Kapal Tanker Mulai Ramai Melintas di Selat Hormuz, Harga Minyak Turun Tajam
Poin Penting
|
NEW YORK, investortrust.id – Harga minyak dunia kembali turun tajam pada perdagangan Rabu (24/6/2026) seiring dengan makin banyaknya kapal tanker yang berhasil melintasi Selat Hormuz. Hal ini memicu optimisme bahwa gangguan pasokan energi dari Timur Tengah mulai mereda.
Baca Juga
Harga Minyak Turun Dipicu Optimisme Perdamaian AS-Iran, Pasar Pantau Selat Hormuz
Dikutip dari CNBC, minyak West Texas Intermediate (WTI) pada perdagangan Rabu (24/6/2026) turun ke level US$70,34 per barel setelah sempat menyentuh titik terendah harian di US$69,63 per barel. Ini menjadi pertama kalinya kontrak WTI turun di bawah US$70 sejak 2 Maret.

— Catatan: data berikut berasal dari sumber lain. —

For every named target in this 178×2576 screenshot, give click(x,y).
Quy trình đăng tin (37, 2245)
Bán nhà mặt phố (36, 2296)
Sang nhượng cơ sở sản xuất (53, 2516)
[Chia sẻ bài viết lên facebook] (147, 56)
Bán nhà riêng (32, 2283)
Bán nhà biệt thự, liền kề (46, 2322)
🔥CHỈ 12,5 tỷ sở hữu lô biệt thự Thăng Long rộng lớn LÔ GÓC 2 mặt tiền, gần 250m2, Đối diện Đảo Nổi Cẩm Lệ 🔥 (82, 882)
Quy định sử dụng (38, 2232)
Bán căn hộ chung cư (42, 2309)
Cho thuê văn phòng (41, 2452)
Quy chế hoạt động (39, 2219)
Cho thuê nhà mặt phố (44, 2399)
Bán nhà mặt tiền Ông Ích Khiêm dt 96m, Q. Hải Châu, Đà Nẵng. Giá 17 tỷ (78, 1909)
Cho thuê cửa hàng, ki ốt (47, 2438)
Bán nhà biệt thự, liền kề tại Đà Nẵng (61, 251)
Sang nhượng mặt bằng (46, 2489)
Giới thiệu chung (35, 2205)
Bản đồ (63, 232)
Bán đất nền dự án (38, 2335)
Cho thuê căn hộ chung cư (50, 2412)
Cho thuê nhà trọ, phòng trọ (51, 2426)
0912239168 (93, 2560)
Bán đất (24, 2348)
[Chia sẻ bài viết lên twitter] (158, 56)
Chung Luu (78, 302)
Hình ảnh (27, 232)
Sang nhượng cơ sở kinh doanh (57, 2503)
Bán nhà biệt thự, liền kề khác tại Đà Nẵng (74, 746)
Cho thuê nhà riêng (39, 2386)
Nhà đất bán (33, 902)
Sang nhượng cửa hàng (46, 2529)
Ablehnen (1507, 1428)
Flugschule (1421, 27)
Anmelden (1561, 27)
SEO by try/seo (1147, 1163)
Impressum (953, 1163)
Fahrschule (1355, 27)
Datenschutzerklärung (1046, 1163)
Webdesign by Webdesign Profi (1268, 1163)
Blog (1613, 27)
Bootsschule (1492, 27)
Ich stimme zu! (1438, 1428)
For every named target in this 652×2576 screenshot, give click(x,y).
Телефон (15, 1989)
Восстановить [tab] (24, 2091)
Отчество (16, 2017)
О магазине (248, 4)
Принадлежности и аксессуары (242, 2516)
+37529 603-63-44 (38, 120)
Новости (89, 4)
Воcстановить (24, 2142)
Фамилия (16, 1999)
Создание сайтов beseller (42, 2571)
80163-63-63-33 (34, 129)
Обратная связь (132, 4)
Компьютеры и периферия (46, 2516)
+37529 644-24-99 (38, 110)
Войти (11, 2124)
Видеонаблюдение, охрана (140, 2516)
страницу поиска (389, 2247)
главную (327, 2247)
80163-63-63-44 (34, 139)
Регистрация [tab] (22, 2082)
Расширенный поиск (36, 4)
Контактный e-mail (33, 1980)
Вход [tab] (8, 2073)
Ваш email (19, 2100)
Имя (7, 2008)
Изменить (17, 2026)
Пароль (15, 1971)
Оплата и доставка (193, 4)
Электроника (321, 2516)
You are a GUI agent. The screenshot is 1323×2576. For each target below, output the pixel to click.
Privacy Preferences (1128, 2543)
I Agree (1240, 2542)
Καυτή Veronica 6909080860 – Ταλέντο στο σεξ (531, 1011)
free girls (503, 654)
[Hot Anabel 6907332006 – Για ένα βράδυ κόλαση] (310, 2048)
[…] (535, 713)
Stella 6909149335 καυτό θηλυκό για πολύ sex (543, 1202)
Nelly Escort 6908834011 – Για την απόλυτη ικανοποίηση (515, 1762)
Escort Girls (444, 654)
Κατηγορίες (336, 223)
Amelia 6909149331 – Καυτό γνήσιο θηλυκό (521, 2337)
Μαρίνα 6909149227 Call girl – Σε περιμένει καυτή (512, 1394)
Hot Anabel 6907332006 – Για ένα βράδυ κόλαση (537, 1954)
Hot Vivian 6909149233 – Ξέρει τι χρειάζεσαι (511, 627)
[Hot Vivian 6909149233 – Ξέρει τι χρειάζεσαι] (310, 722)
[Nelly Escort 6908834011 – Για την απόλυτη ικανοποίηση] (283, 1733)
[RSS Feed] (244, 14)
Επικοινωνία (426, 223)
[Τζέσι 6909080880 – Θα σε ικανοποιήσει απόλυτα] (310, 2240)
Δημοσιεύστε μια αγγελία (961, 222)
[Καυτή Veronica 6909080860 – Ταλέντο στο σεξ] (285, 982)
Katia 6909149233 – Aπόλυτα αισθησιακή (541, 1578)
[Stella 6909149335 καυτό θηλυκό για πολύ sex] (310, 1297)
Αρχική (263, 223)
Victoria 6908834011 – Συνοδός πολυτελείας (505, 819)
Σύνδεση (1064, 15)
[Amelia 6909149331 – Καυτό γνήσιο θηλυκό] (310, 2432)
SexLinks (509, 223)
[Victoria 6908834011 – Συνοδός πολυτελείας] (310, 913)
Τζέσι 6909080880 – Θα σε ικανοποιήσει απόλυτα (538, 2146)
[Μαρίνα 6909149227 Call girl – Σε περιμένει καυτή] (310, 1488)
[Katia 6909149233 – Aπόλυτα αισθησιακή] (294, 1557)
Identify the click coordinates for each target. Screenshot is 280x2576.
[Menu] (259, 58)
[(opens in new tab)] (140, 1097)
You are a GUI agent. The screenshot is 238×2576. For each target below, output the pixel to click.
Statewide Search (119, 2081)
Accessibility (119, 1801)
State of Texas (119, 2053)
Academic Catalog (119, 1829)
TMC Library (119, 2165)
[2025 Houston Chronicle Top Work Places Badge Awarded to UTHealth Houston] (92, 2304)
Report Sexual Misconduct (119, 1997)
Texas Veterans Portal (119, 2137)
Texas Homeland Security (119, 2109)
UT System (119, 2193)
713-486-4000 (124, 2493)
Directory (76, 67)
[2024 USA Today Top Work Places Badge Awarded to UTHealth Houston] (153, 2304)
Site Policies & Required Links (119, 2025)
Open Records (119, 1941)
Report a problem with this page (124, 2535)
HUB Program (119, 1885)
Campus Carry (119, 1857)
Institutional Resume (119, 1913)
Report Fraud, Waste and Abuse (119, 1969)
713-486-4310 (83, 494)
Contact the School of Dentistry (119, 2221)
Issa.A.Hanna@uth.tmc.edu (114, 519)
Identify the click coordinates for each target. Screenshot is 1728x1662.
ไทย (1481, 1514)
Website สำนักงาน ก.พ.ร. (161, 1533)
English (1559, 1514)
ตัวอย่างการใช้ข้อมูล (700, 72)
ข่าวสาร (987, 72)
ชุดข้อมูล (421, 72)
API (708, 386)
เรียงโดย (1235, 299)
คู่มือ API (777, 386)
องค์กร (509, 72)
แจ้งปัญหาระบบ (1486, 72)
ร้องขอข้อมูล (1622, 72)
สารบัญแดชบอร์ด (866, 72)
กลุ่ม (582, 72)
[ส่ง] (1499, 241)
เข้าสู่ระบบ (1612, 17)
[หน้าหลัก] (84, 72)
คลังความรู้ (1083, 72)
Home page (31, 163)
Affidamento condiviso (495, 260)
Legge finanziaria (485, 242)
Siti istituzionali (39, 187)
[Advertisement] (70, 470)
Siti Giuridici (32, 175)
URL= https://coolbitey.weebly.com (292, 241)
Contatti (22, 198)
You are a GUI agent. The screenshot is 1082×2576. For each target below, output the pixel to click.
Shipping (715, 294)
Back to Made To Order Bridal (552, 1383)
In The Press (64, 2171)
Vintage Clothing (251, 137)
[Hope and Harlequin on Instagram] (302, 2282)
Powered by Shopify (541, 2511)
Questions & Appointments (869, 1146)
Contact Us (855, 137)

Sementara itu, minyak Brent yang menjadi acuan internasional merosot 4,3% dan berakhir di level US$73,74 per barel, posisi terendah sejak sebelum AS dan Israel melancarkan serangan terhadap Iran pada 28 Februari lalu.
Penurunan harga minyak tersebut terjadi di tengah membaiknya arus lalu lintas kapal di Selat Hormuz, jalur yang selama berbulan-bulan menjadi pusat ketegangan geopolitik dan kekhawatiran pasar energi global.
Presiden AS Donald Trump turut menyoroti perkembangan tersebut dengan mengkritik perusahaan-perusahaan minyak yang dinilainya belum menurunkan harga bahan bakar secara sebanding dengan penurunan harga minyak mentah.
“Perusahaan minyak besar tidak menurunkan harga di pompa bensin sesuai dengan penurunan tajam harga minyak yang mereka beli. Harga minyak turun seperti batu,” tulis Trump melalui platform Truth Social.
Trump bahkan menuding konsumen mengalami praktik pengambilan keuntungan berlebihan dan mengaku telah meminta Departemen Kehakiman AS untuk melakukan penyelidikan.
Namun, Karen Young, peneliti senior dari Columbia University Center on Global Energy Policy, menilai pernyataan Trump lebih bersifat politis dibanding mencerminkan mekanisme pasar yang sebenarnya.
Menurut Young, harga bensin di Amerika Serikat dipengaruhi berbagai faktor, termasuk pajak negara bagian dan lokal, serta membutuhkan waktu beberapa minggu sebelum penurunan harga minyak mentah diteruskan ke tingkat kilang dan akhirnya ke konsumen.
"Ada pajak negara bagian dan lokal, yang diterapkan pada harga bensin di SPBU di Amerika Serikat," kata Young dalam acara "Access Middle East" CNBC.
Selain sentimen harga, pasar juga memperoleh dorongan positif dari rencana evakuasi ribuan pelaut yang sempat terjebak di kawasan Teluk Persia akibat gangguan pelayaran selama konflik.
Baca Juga
Selat Hormuz Dibuka Bertahap, IMO Sebut 11.000 Pelaut Akan Dievakuasi dari Teluk Persia
Organisasi Maritim Internasional (IMO) menyatakan lebih dari 11.000 pelaut akan mulai keluar melalui Selat Hormuz setelah seluruh jaminan keamanan berhasil diperoleh.